Phase 1 — W1.1 router: add ids, default→posture. W1.2 nav groups + collapsed Operations. W1.3 posture-cards.ts + #posture page + CSS. W1.4 mode-dial.ts (configured-only, read-merge-write) + #enforcement page; remove dials from security.ts. W1.5 #evidence Policy Violations view + detail drawer. W1.6 containment-actions.ts + mounts (evidence drawer, agent dossier). W1.7 dry-run-card.ts + #simulator. W1.8 verdict chips in Logs. W1.9 analytics governance card. W1.10 token additions in index.html :root. W1.11 Phase-1 test suites (§7).

Phase 2 (after gate) — W2.1 api/grants.ts over SDK. W2.2 #grants list + Who-can tab. W2.3 grant-chain-tree.ts. W2.4 detail panel: envelope viewer, bundle download, evidence feed. W2.5 revoke flow + cascade animation. W2.6 client JWKS verify layer + fallback. W2.7 /check simulator + scope-intersection.ts. W2.8 API Keys grant-bound column. W2.9 nav capability-detection + onboarding empty state. W2.10 Phase-2 tests.

Phase 3 (per-CR, independently landable) — W3.1 api/audit.ts + ledger flip + export + head hash (CR-1). W3.2 chain-verify-badge.ts on ledger, then chrome (CR-1). W3.3 dial upgrade: effective mode + narrow PATCH (CR-2/5). W3.4 would-deny preview + enforce gate + snapshots (CR-3). W3.5 per-principal feeds (CR-6). W3.6 SSE live tail (CR-7). W3.7 composer lanes in simulator (CR-4). W3.8 Phase-3 tests.

Phase 4 — W4.1 Plans view (CR-9). W4.2 envelope panel (CR-8). W4.3 cost-by-grant. W4.4 saved filters + scheduled export. W4.5 members directory (CR-11, if granted).

---

Key paths: site/dashboard/src/{router.ts,main.ts,api.ts→api/index.ts,state.ts,event-stream.ts}; pages {security.ts,security-center.ts→forensics.ts,tool-firewall.ts,guardrails.ts,compliance.ts,agents.ts,agent-dossier.ts}; components {delegation-tree,ev-event-feed,ev-filter-pills,ev-stat-card,ev-sortable-table,json-viewer,forensic-detail-modal,governance-bar,threat-banner,decision-trace}.ts; styles/tokens.css (auto-synced from index.html).
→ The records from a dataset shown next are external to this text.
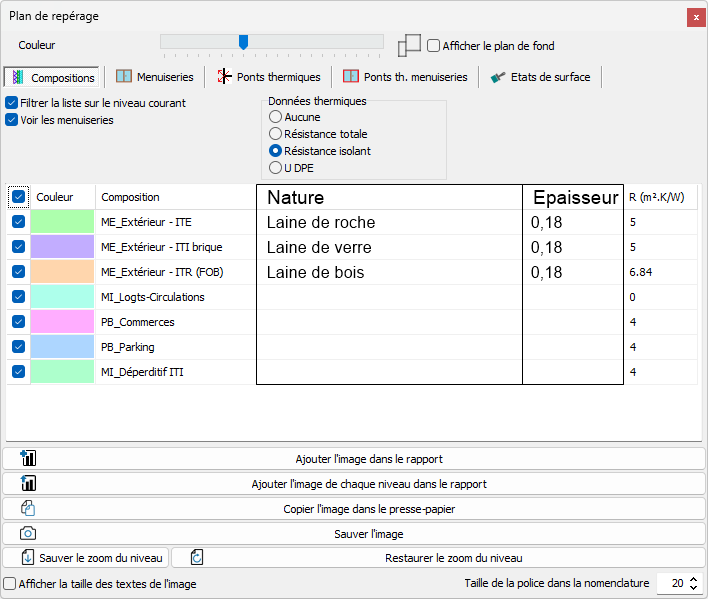Viewport: 708px width, 599px height.
Task: Uncheck 'Filtrer la liste sur le niveau courant'
Action: 12,103
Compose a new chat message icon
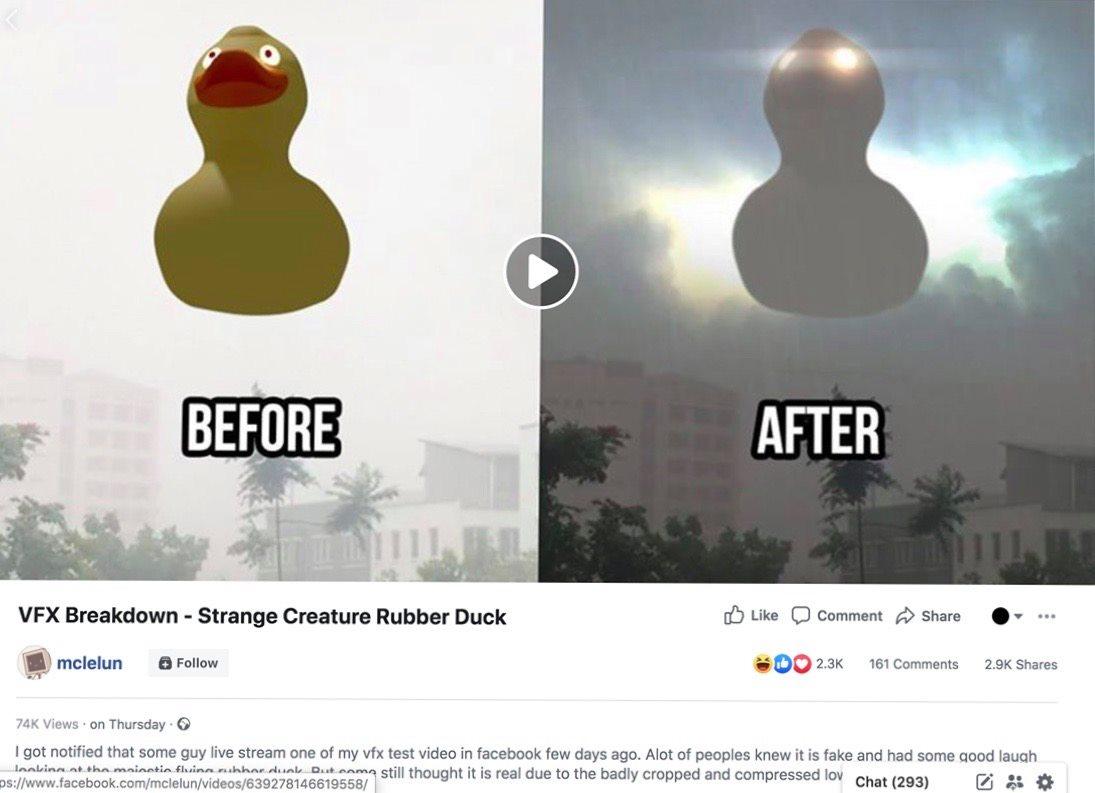Screen dimensions: 1095x793 [985, 782]
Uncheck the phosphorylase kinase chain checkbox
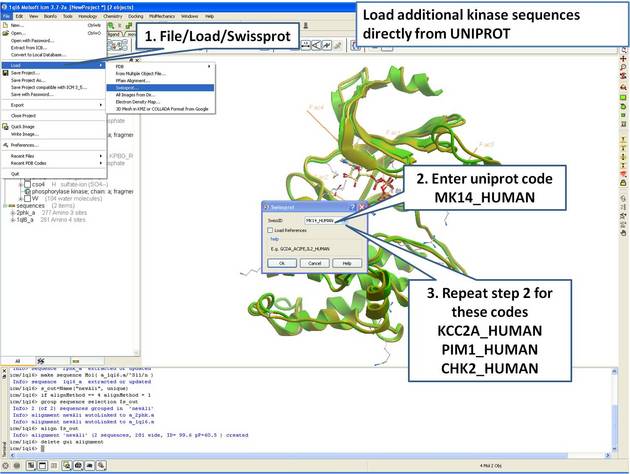The width and height of the screenshot is (630, 474). 25,190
Backend contract anchors: src/api/capabilities/security/audit-export.ts, src/api/capabilities/auth/{usage-insights.ts,governance-forensics.ts,tenant-config-ops.ts,budget-killswitch.ts,events.ts,api-keys.ts,agents-mesh.ts}, src/api/capabilities/liaison/*, src/security/{scope-match.ts,effective-scope.ts,trust-envelope/}, src/api/routes/completions/composed-scope.ts, src/infra/feature-flags.ts, docs/ship-log/2026-06-12-inc3-capability-grants-delegation.md (§API surface).